Devs will just get clever with lighting.
With the right authoring RT isnt even needed to make a game look stellar.

If a dev can get similar results at better performance without RT, they will go that route.
Realtime engines can get really good results without the cost that comes with RT so I wouldnt be shocked if some devs just dont bother with RT yet still have some of the best looking games of the generation.
If you have a relatively linear game that you can carefully author a lot of what the player will ever see then you could bake everything you need without needing realtime raytracing.
 

rofif

Can’t Git Gud
I am already tired of hearing ray tracing.

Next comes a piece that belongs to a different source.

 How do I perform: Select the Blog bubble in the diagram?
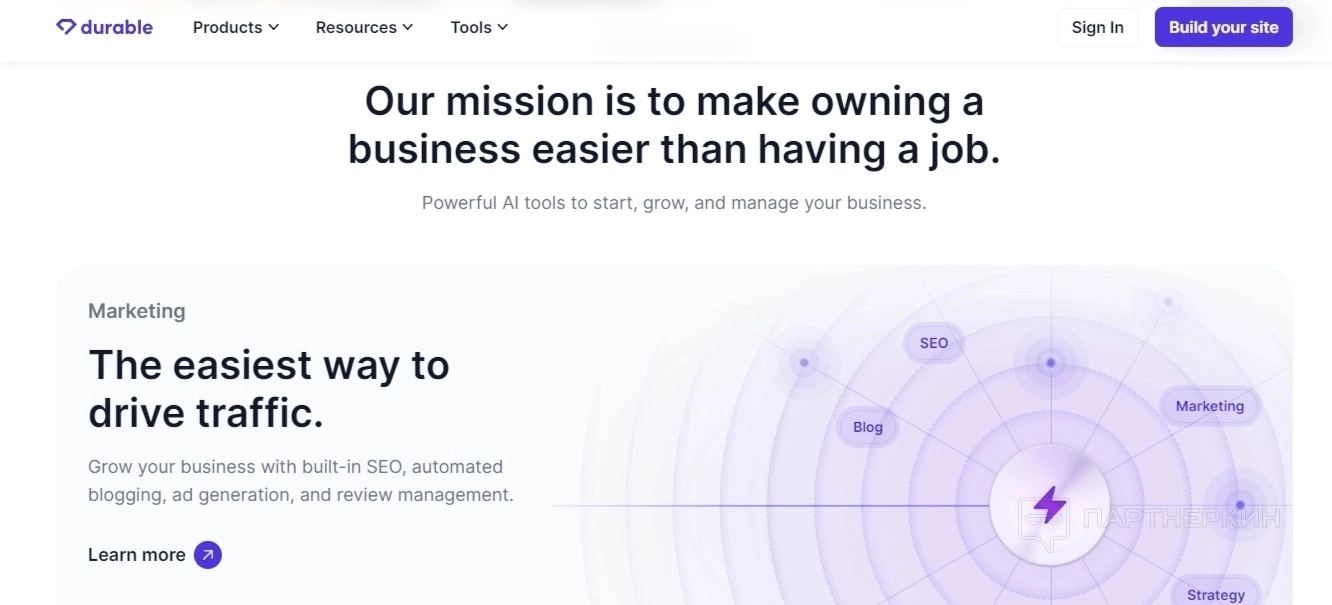(x=868, y=427)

It's just a bad performance.
Rasterized graphics and techniques catched up to the point that ray tracing is not that impressive. It should start happening 10 or 15 years ago
 

RaySoft

Member
Good post OP. But we have to consider cost. As tech requirements go up, cost goes up substantially. Would Sony/MS sell $1k videogame machines? Doubt it. It would also require revamping their entire architecture since the GPUs are integral to RT.

In short, I don't see it happening this gen.
Thx for the reply! As cost goes, this would happen mid gen, as in 3 years time, even tech not released today would be cheaper at that time.
And I'm not saying that they (MS/Sony) would release a full "core-overhaul" , just more CU's and a considerably better RT core. But I wasn't speculating specific hardware per say, only stronger RT cores, as in the deciding factor to release a refresh (just as 4K did)
The next-gen consoles RT features will be miniscule compared to the new nVidias cards, so all comes down to how well it's being received by the media/public.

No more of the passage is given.